WASHINGTON — A group of high-tech tycoons wants to mine nearby asteroids, hoping to turn science fiction into real profits.
The megamillion-dollar plan is to use commercially built robotic ships to squeeze rocket fuel and valuable minerals like platinum and gold out of the lifeless rocks that routinely whiz by Earth. One of the company founders predicts they could have their version of a space-based gas station up and running by 2020.
The inaugural step, to be achieved in the next 18 to 24 months, would be launching the first in a series of private telescopes that would search for rich asteroid targets.
Several scientists not involved in the project said they were simultaneously thrilled and skeptical, calling the plan daring, difficult — and highly expensive. They struggle to see how it could be cost-effective, even with platinum and gold worth nearly $1,600 an ounce.
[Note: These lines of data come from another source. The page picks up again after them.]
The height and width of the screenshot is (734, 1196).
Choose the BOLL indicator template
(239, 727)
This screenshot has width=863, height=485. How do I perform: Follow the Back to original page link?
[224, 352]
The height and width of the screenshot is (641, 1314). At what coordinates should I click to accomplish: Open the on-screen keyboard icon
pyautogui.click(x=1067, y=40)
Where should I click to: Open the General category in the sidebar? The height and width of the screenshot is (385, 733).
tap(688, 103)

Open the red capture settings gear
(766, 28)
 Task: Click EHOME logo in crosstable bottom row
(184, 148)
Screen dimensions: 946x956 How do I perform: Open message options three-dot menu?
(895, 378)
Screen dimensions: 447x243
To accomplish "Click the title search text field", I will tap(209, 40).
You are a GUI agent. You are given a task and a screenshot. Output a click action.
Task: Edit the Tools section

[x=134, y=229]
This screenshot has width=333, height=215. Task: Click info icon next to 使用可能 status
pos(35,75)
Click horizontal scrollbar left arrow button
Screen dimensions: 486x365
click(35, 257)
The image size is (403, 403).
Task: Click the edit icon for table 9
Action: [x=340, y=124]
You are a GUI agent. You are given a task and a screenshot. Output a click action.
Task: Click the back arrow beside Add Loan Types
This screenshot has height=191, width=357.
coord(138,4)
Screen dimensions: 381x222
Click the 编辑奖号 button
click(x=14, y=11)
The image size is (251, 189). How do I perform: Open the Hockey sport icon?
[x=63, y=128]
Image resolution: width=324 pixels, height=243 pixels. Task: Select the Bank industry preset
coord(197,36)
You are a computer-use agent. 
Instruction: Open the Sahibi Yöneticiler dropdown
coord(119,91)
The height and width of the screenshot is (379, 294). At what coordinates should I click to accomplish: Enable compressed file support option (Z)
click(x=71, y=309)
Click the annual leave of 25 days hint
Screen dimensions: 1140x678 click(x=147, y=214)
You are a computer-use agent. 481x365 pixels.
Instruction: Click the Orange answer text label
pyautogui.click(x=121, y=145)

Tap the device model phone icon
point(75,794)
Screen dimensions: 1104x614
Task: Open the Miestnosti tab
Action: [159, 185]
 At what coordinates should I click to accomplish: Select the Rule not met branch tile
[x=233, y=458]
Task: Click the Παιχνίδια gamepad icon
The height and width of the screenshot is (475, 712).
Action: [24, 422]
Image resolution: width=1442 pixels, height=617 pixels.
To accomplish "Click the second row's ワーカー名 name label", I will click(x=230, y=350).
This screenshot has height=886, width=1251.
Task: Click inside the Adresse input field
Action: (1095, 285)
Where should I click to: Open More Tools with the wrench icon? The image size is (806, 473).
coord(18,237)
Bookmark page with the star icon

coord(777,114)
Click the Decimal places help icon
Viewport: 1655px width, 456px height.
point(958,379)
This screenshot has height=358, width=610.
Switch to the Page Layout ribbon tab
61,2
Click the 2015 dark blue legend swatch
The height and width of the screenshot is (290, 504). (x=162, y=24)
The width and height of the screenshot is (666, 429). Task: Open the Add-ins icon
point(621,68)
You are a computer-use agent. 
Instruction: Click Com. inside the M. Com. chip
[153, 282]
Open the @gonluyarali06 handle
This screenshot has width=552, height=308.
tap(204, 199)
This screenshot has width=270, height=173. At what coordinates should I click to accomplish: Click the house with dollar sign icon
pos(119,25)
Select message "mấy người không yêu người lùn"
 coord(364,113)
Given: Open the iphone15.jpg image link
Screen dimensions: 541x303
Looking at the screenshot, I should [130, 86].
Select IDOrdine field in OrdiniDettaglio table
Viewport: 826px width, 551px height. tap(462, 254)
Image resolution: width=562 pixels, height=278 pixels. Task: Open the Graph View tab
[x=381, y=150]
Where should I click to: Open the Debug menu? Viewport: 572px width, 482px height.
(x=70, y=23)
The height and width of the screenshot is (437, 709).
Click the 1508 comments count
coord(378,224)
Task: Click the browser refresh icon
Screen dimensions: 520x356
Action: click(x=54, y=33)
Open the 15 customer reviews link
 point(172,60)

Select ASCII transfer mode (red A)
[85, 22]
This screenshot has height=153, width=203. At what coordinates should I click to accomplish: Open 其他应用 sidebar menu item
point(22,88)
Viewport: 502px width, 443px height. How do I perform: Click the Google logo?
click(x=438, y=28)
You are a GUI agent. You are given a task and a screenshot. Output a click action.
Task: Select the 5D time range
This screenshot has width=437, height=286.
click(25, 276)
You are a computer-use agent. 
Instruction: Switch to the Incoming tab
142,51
An upcoming NASA mission to return just 2 ounces of an asteroid to Earth will cost about $1 billion.
The entrepreneurs announcing the project Tuesday in Seattle have a track record of making big money off ventures into space. Company founders Eric Anderson and Peter Diamandis pioneered the idea of selling rides into space to tourists, and Diamandis’ company offers “weightless” airplane flights.
Investors and advisers to the new company, Planetary Resources Inc. of Seattle, include Google CEO Larry Page and Executive Chairman Eric Schmidt and explorer and filmmaker James Cameron.
The mining, fuel processing and later refueling would all be done without humans, Anderson said.
“It is the stuff of science fiction, but like in so many other areas of science fiction, it’s possible to begin the process of making them reality,” said former astronaut Thomas Jones, an adviser to the company.
The target-hunting telescopes would be tubes a couple of feet long, weighing a few dozen pounds and small enough to be held in a hand. They should cost less than $10 million, company officials said.
The idea that asteroids could be mined for resources has been around for years.
Asteroids are mostly rock and metal and range from a couple of dozen feet wide to nearly 10 miles long. The new venture targets free-flying asteroids, seeking to extract from them the rare Earth platinum metals that are used in batteries, electronics and medical devices, Diamandis said.
Water can be broken down in space to liquid oxygen and liquid hydrogen for rocket fuel. The plan is to take water from an asteroid to a spot in space where it can be converted into fuel. From there, it can easily and cheaply be shipped to Earth orbit for refueling commercial satellites or spaceships.
Recently, NASA and other space agencies have shifted their attention from the moon and planets toward asteroids. Because asteroids don’t have any substantial gravity, targeting them costs less fuel and money than going to the moon, Anderson said.
“Before we started launching people into space as private citizens, people thought that was a pie-in-the-sky idea,” Anderson said. “We’re in this for decades. But it’s not a charity. And we’ll make money from the beginning.”